Without pictures, repeat exactly the lines from the one containing "You are a GUI" through the end of the entries.
------ INFORMATION GIVEN ------
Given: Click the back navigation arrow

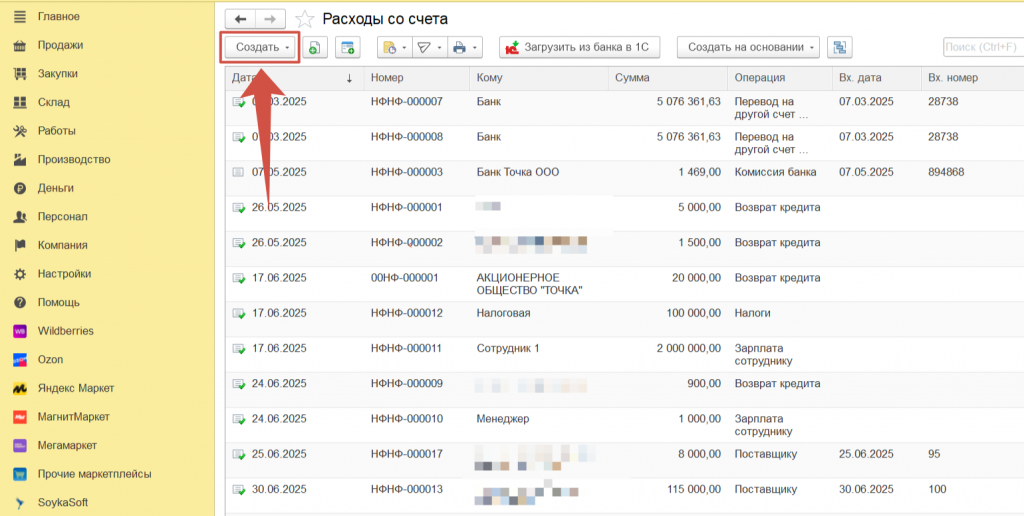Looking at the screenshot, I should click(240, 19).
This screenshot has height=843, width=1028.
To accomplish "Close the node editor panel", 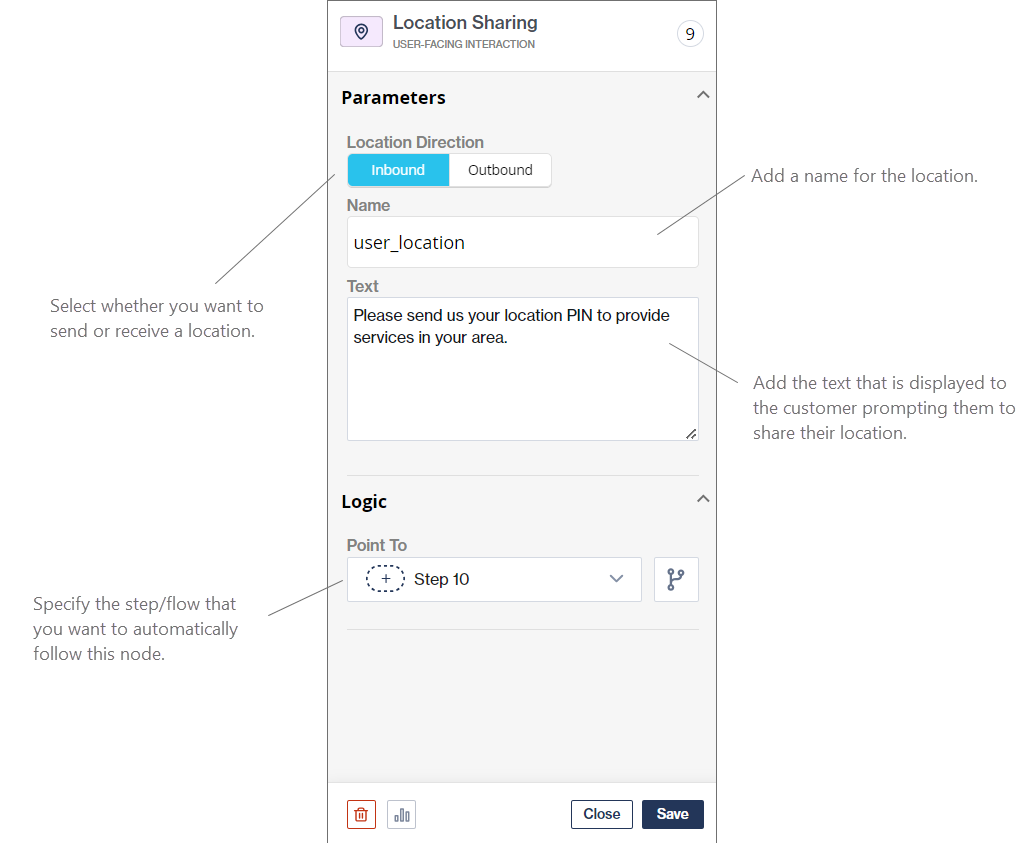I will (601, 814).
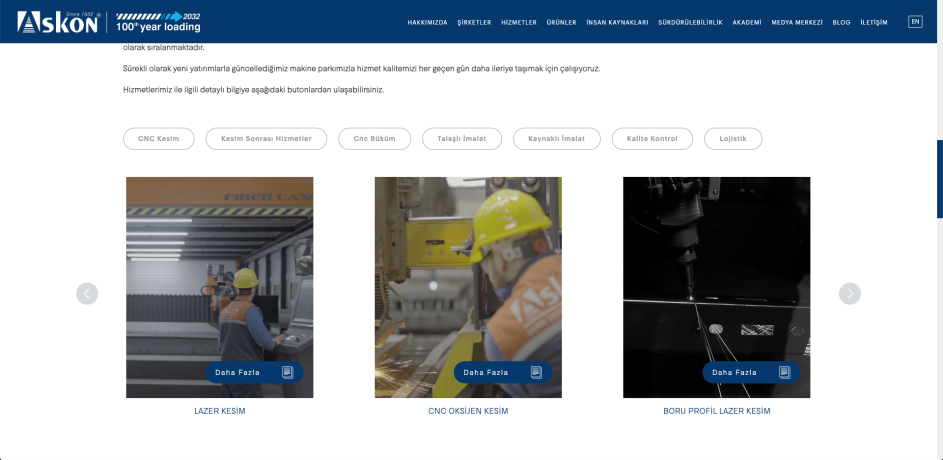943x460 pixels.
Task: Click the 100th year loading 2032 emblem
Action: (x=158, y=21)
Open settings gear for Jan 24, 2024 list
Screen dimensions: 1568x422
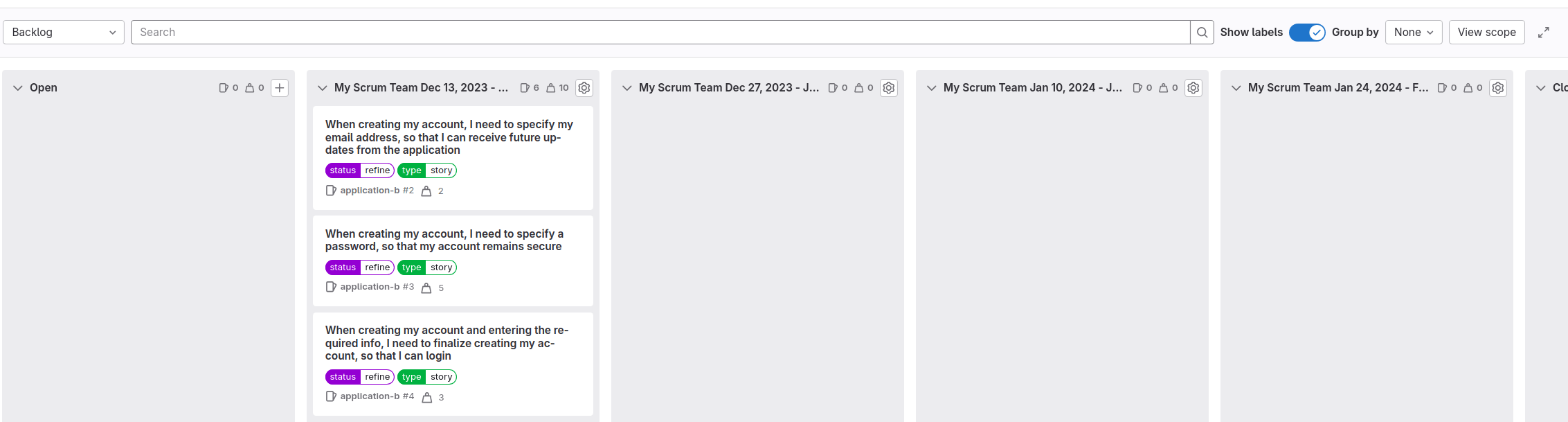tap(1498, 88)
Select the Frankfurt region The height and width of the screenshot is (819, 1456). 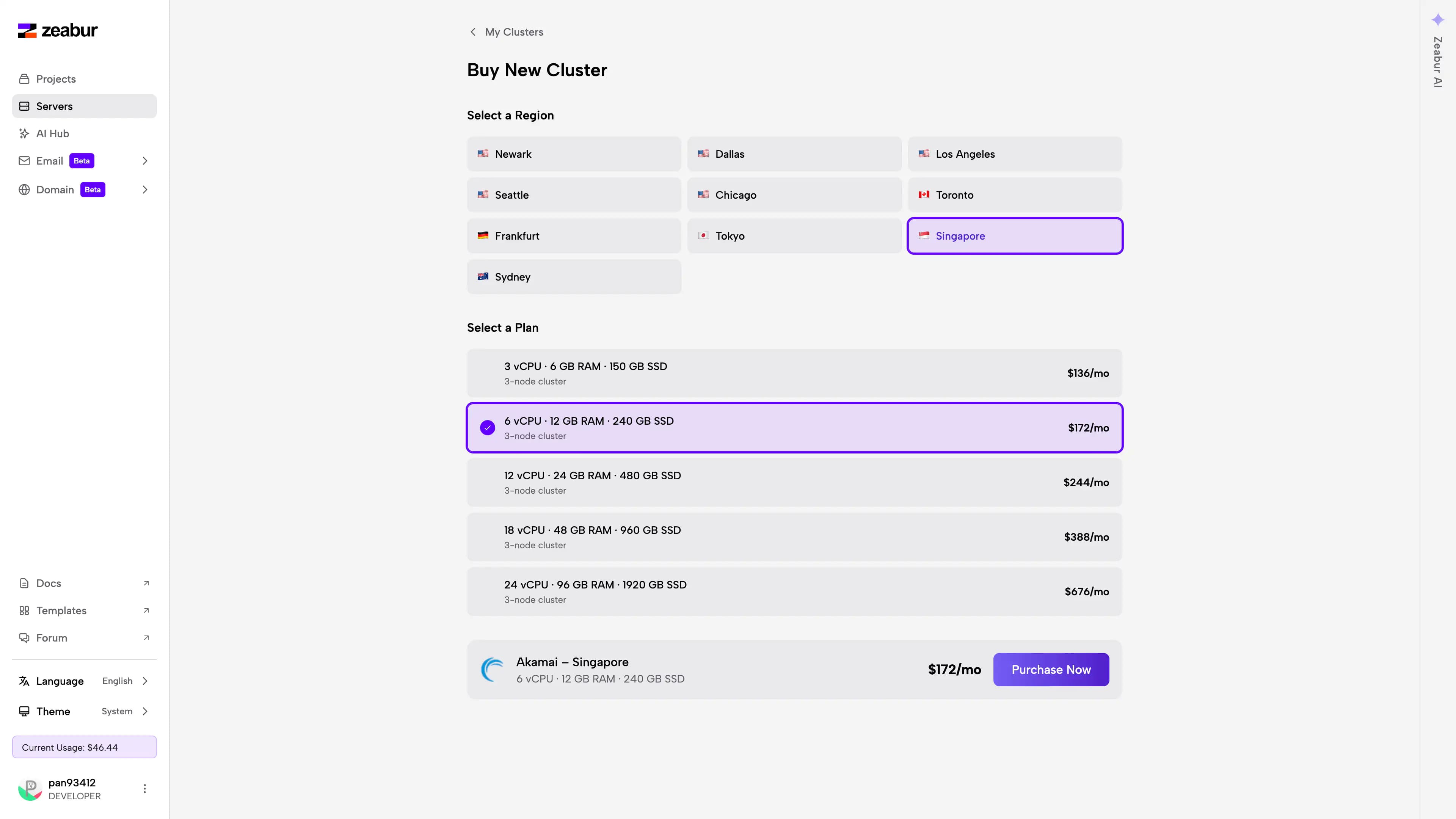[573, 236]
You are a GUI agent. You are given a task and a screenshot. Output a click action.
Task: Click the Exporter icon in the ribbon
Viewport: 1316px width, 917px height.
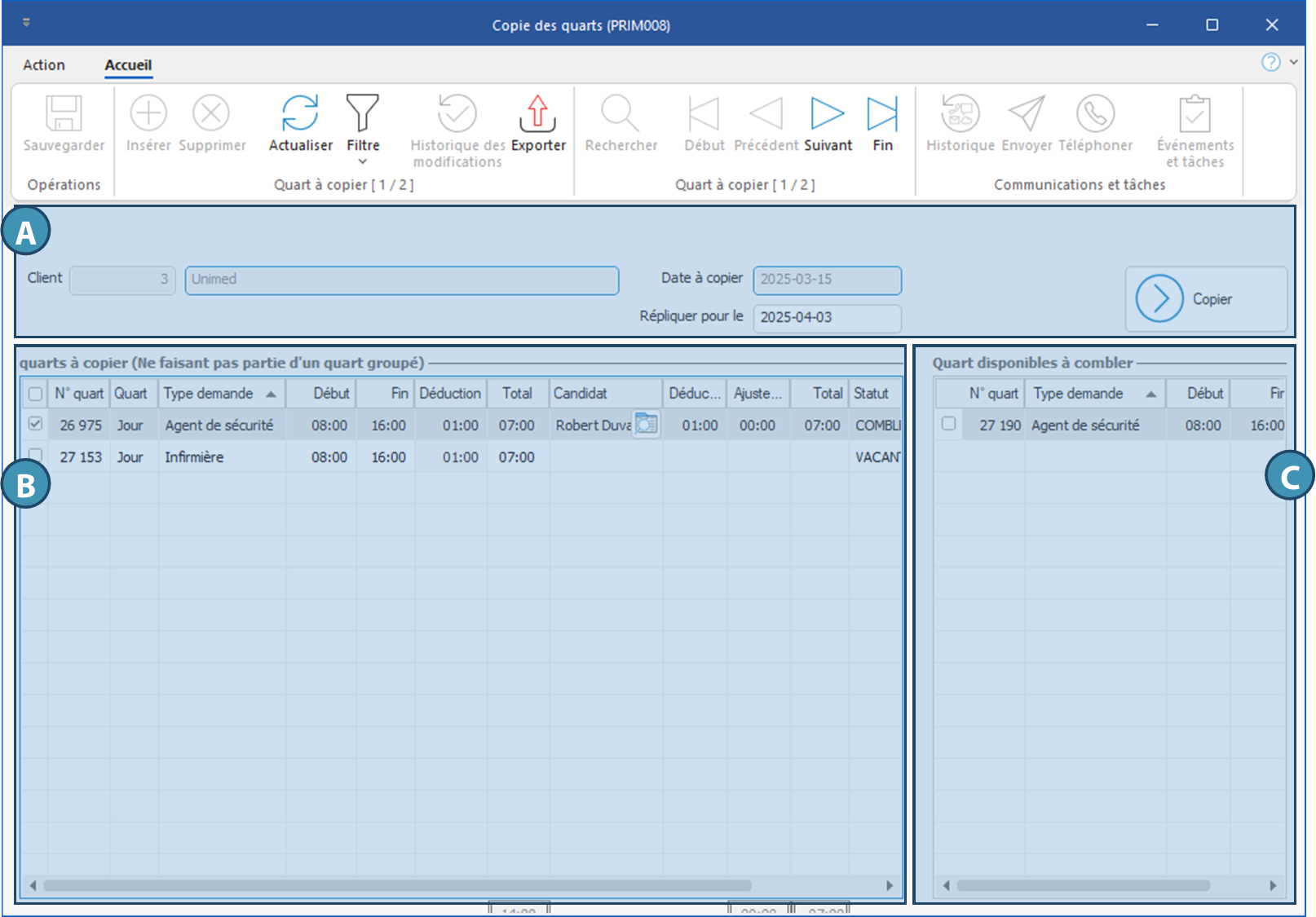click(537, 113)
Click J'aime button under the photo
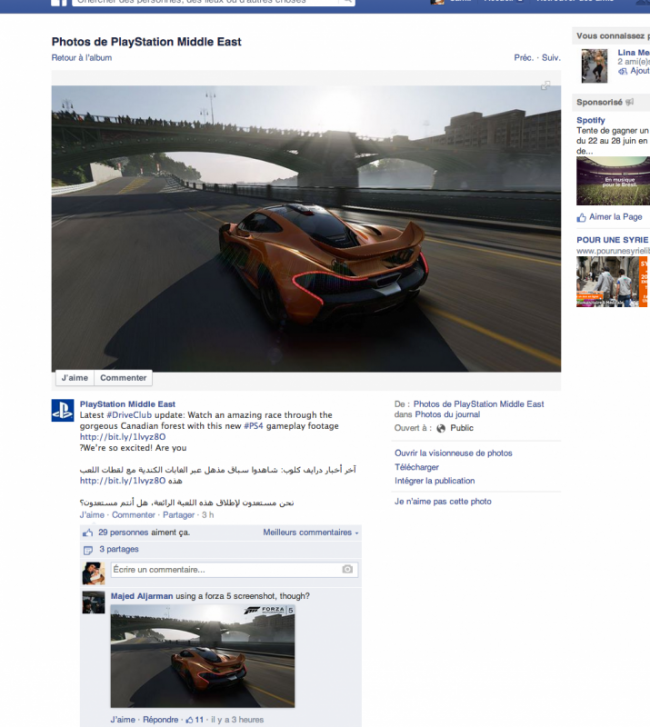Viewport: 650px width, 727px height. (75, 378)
------
▸ RESPONSE FOR THIS EXERCISE:
You are a GUI agent. You are given a task and a screenshot. Output a click action.
Task: Click the Exporter icon in the ribbon
Viewport: 1316px width, 917px height.
click(537, 113)
Click J'aime button under the photo
Viewport: 650px width, 727px height. (75, 378)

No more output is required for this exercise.